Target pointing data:
+++++

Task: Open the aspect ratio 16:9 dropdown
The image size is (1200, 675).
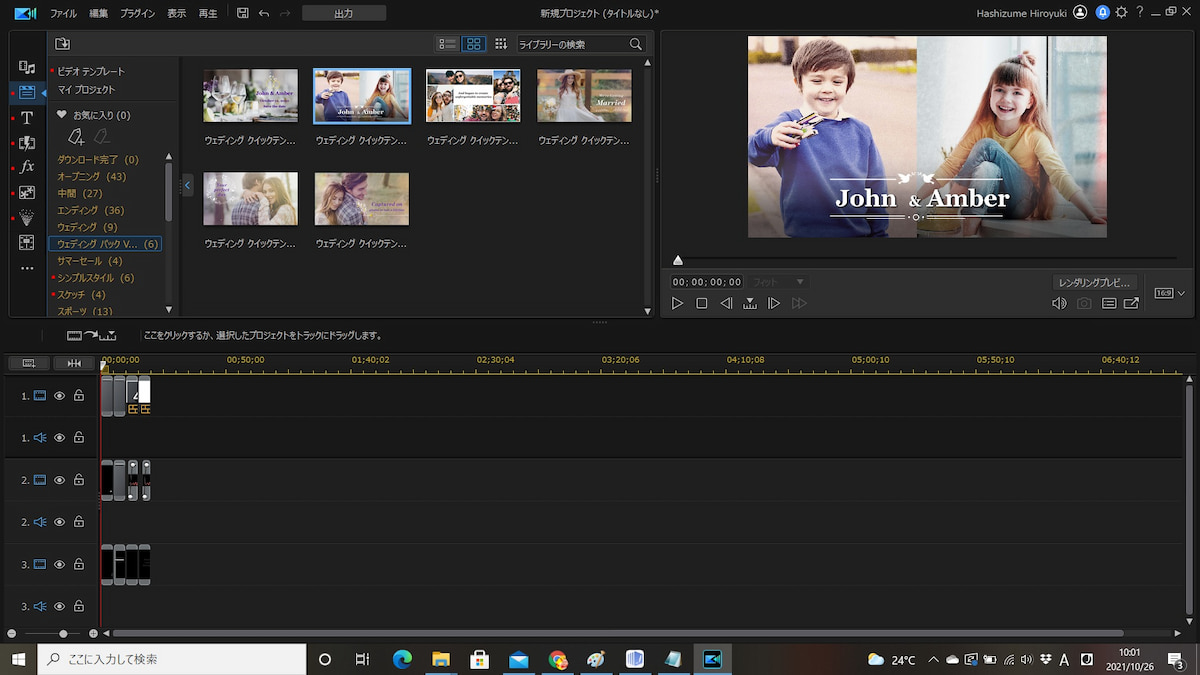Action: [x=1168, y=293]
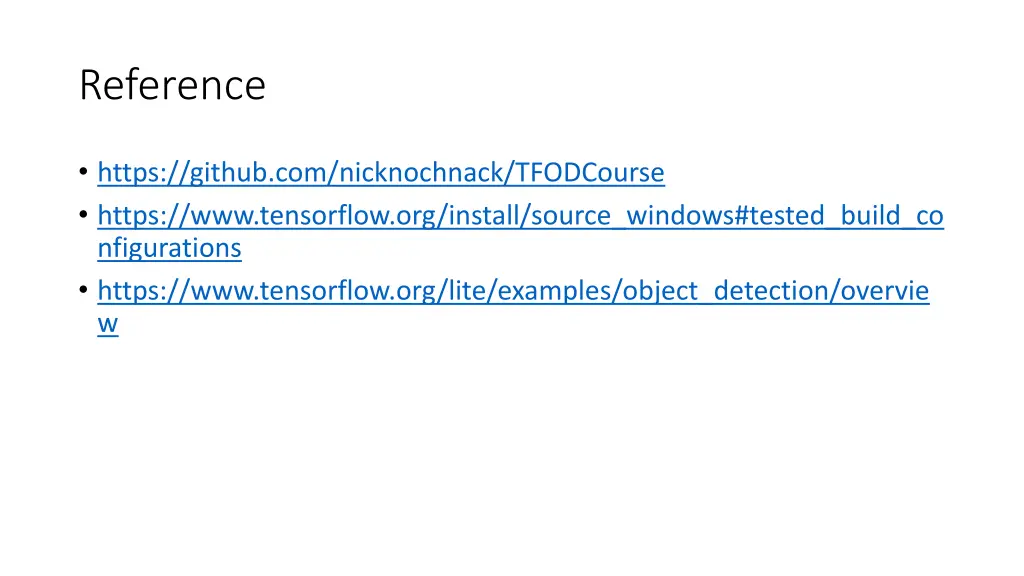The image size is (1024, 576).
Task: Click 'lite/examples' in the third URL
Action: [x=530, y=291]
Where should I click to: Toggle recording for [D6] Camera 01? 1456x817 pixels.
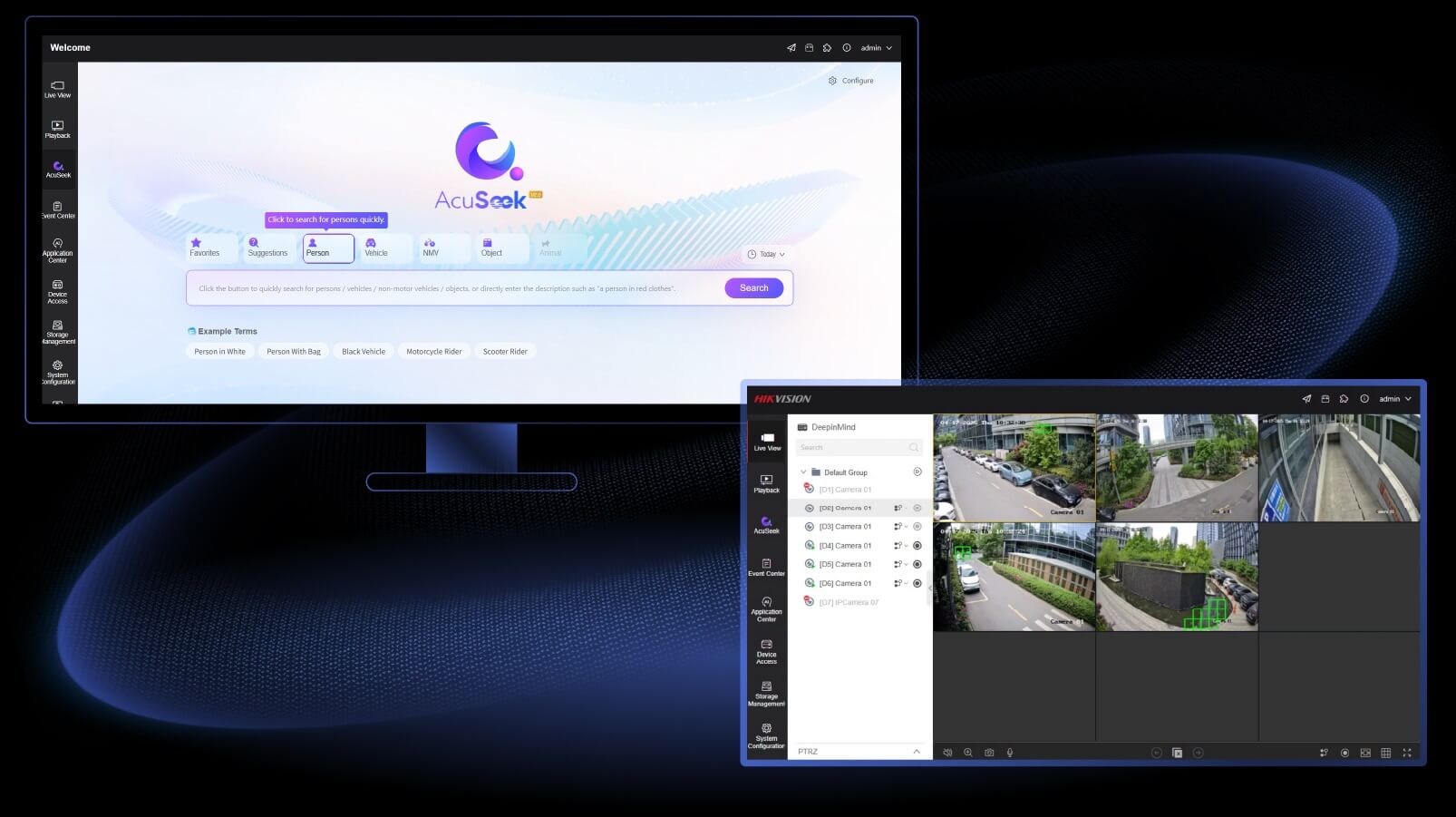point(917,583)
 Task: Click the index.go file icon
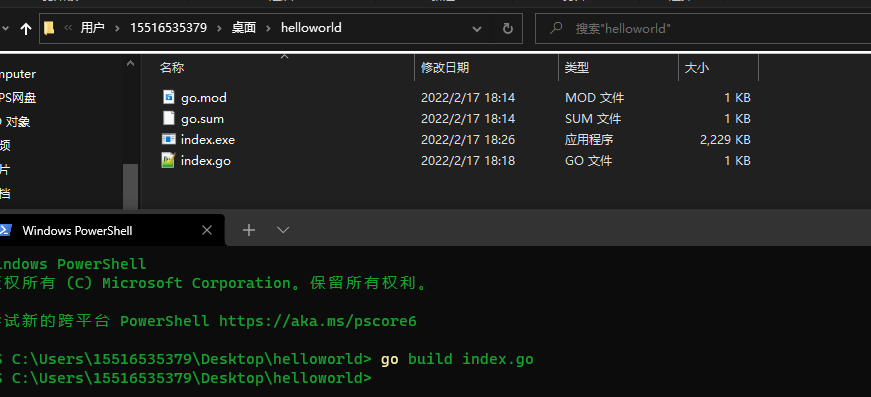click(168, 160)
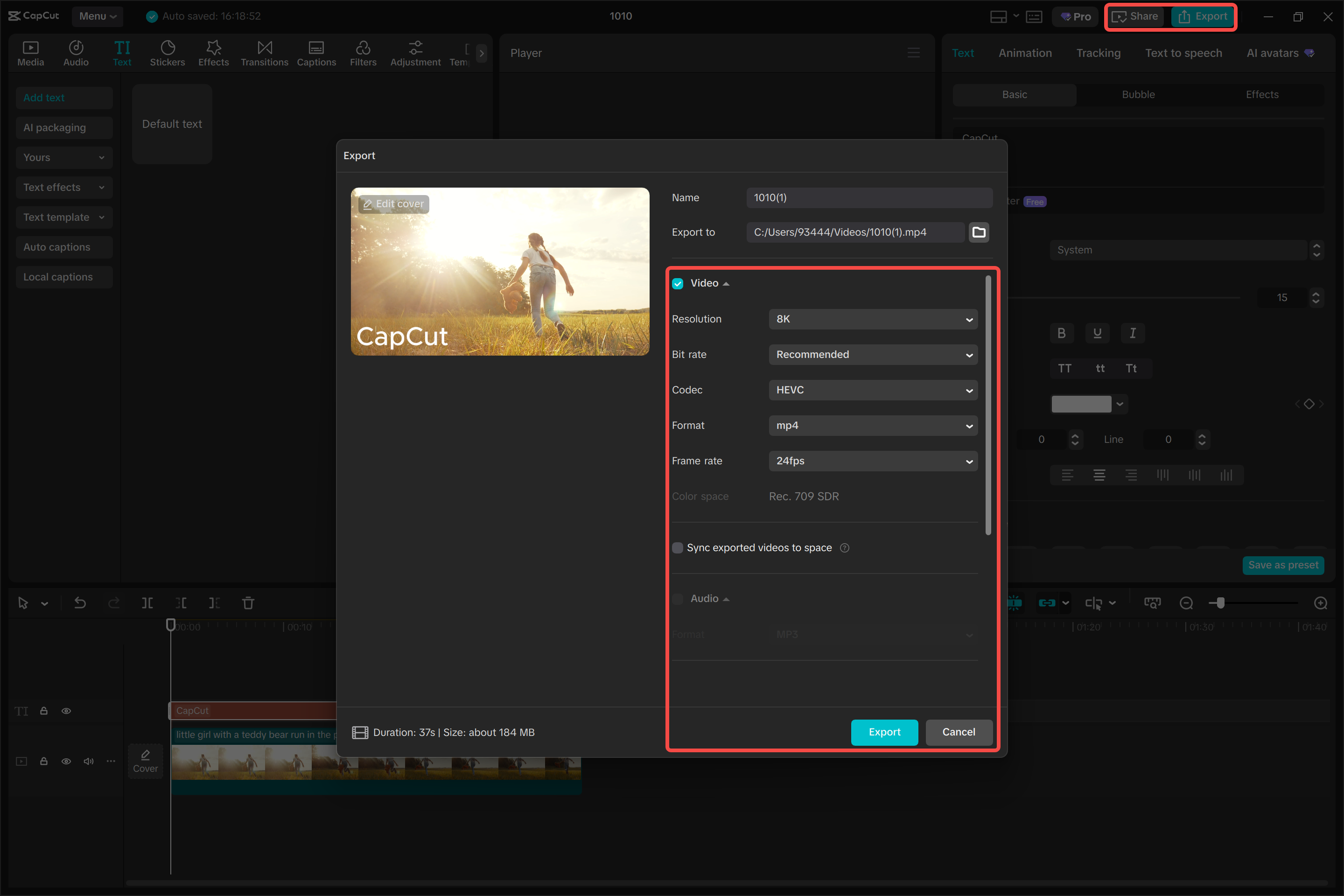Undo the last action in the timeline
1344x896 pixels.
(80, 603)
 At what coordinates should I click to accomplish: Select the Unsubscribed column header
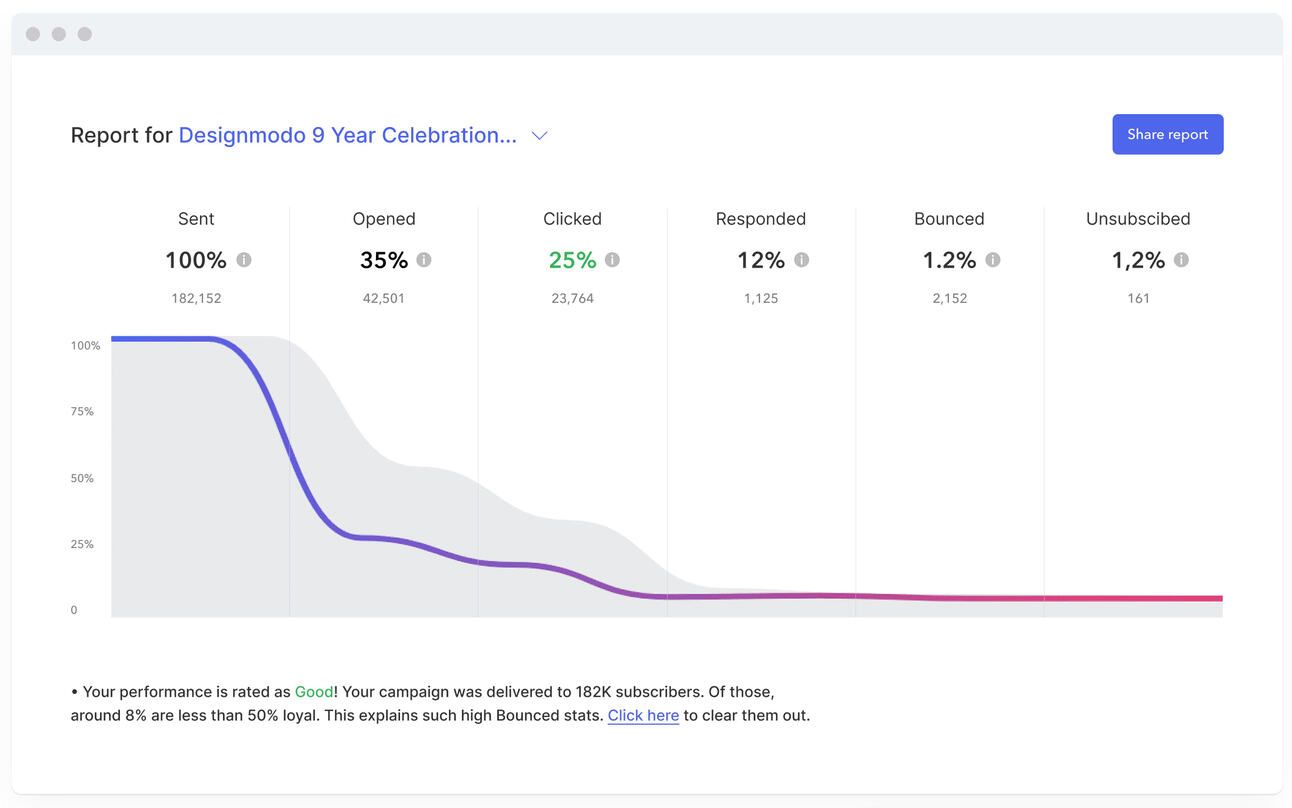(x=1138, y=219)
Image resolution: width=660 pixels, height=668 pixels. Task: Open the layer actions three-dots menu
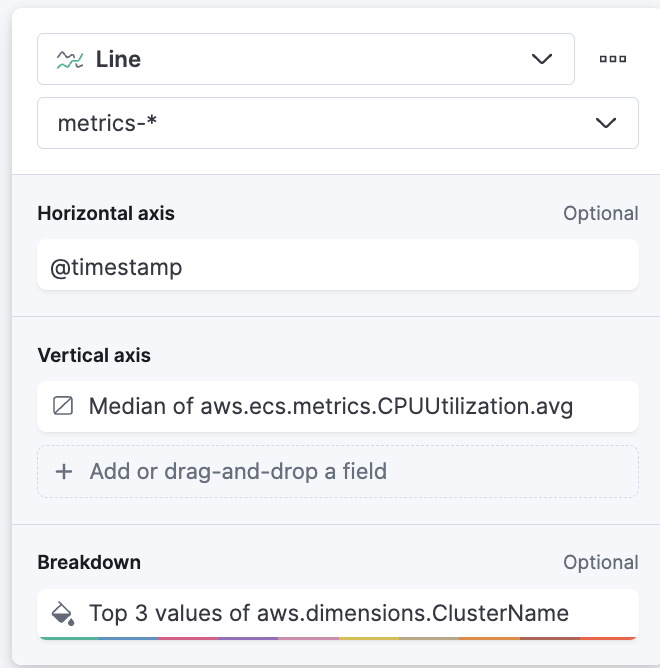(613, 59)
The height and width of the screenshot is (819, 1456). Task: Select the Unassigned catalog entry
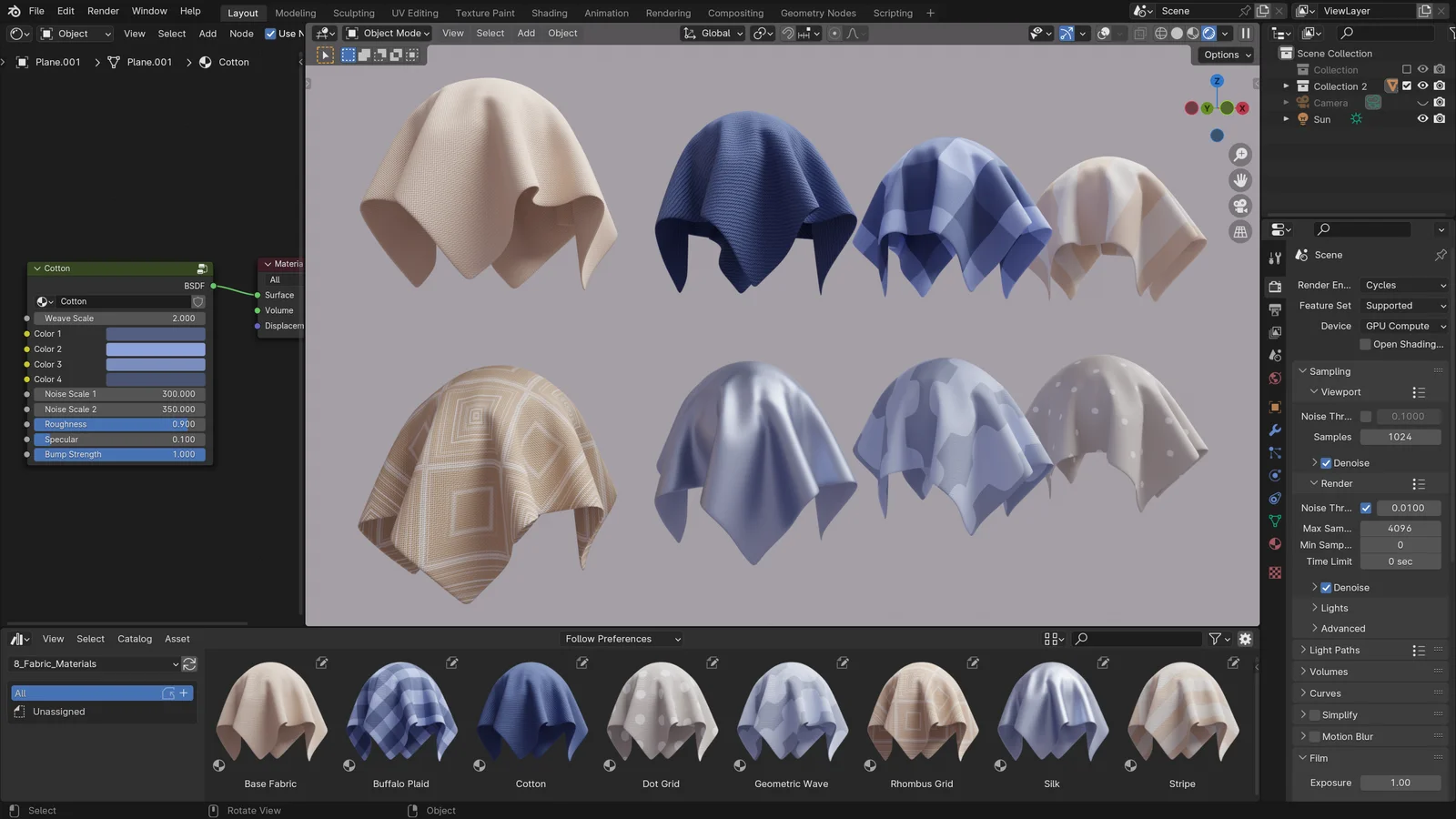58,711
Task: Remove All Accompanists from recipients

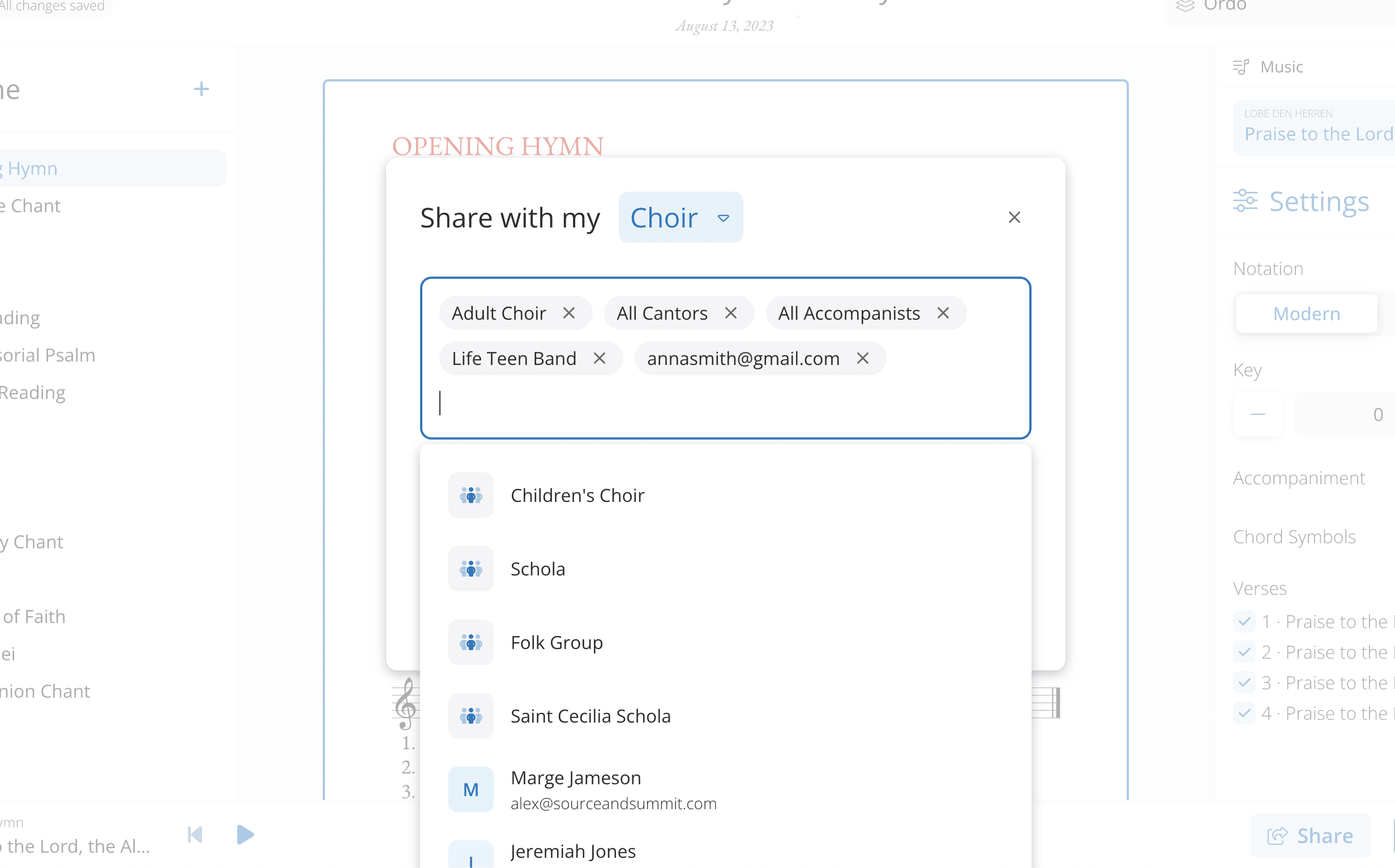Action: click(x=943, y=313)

+++++

[TASK INSTRUCTIONS] Reproduce every one of the records above word for word, leaving out the pictures.

[RESULT OF THE EXERCISE]
Task: Open the aspect ratio 16:9 dropdown
The image size is (1200, 675).
Action: [x=1168, y=293]
The image size is (1024, 576).
Task: Click 'lite/examples' in the third URL
Action: [x=530, y=291]
Where should I click to: Toggle recording for [D6] Camera 01? 1456x817 pixels.
point(917,583)
 Task: Click the index.go file icon
click(168, 160)
Undo the last action in the timeline
1344x896 pixels.
(80, 603)
 At what coordinates should I click to accomplish: Select the Unsubscribed column header
(x=1138, y=219)
Image resolution: width=660 pixels, height=668 pixels. Task: Open the layer actions three-dots menu
(613, 59)
The height and width of the screenshot is (819, 1456). Task: Select the Unassigned catalog entry
58,711
Task: Remove All Accompanists from recipients

Action: click(x=943, y=313)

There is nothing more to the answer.